▸ What the task asks: In the records below, begin at the line that has "Click the manage" and stop after the line that has "Click the edit pencil icon at right"; quote those lines verbatim and nothing more.

▸ Data supplied:
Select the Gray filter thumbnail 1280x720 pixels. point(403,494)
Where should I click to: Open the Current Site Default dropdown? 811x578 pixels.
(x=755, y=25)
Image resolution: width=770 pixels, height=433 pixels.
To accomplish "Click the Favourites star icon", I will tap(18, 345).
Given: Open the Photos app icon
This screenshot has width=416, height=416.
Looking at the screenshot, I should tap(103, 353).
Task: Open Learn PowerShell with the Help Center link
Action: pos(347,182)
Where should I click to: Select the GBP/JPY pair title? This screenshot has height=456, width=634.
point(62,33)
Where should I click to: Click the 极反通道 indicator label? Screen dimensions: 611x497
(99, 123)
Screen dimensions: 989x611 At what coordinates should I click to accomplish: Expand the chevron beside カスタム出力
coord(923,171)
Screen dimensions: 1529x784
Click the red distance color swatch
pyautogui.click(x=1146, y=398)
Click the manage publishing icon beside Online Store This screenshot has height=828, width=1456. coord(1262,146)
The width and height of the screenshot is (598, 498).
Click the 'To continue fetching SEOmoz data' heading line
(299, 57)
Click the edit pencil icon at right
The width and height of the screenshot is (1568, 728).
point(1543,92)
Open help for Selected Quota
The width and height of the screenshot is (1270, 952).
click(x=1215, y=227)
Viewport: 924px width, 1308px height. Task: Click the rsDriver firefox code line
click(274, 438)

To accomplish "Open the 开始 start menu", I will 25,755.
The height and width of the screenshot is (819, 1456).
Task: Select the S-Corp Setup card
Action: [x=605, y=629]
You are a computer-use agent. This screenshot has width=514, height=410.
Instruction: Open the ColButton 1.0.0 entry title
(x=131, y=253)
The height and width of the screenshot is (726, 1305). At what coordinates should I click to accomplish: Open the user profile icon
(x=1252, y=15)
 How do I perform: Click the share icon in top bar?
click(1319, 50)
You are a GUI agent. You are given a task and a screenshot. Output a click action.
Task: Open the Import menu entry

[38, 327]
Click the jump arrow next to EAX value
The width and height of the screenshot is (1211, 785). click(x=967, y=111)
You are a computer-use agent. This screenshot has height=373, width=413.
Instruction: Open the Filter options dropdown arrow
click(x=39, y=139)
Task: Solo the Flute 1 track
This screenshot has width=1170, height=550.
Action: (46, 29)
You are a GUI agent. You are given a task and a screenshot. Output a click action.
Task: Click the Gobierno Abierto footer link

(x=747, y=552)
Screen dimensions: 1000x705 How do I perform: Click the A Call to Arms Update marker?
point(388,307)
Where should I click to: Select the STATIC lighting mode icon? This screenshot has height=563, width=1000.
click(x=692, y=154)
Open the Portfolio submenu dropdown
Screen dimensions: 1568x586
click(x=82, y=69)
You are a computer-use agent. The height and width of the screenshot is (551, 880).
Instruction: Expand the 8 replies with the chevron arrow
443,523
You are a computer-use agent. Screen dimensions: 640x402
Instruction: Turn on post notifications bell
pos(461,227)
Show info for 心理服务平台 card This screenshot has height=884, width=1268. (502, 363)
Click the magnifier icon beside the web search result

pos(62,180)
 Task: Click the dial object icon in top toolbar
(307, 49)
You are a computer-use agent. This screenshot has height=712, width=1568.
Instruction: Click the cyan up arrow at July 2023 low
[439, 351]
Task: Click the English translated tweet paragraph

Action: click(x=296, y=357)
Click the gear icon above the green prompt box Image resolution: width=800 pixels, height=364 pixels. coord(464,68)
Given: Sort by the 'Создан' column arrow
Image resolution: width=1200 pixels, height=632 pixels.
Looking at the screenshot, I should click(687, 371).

▸ Response below:
Click the manage publishing icon beside Online Store This screenshot has height=828, width=1456. coord(1262,146)
The width and height of the screenshot is (598, 498).
Click the 'To continue fetching SEOmoz data' heading line
(299, 57)
Click the edit pencil icon at right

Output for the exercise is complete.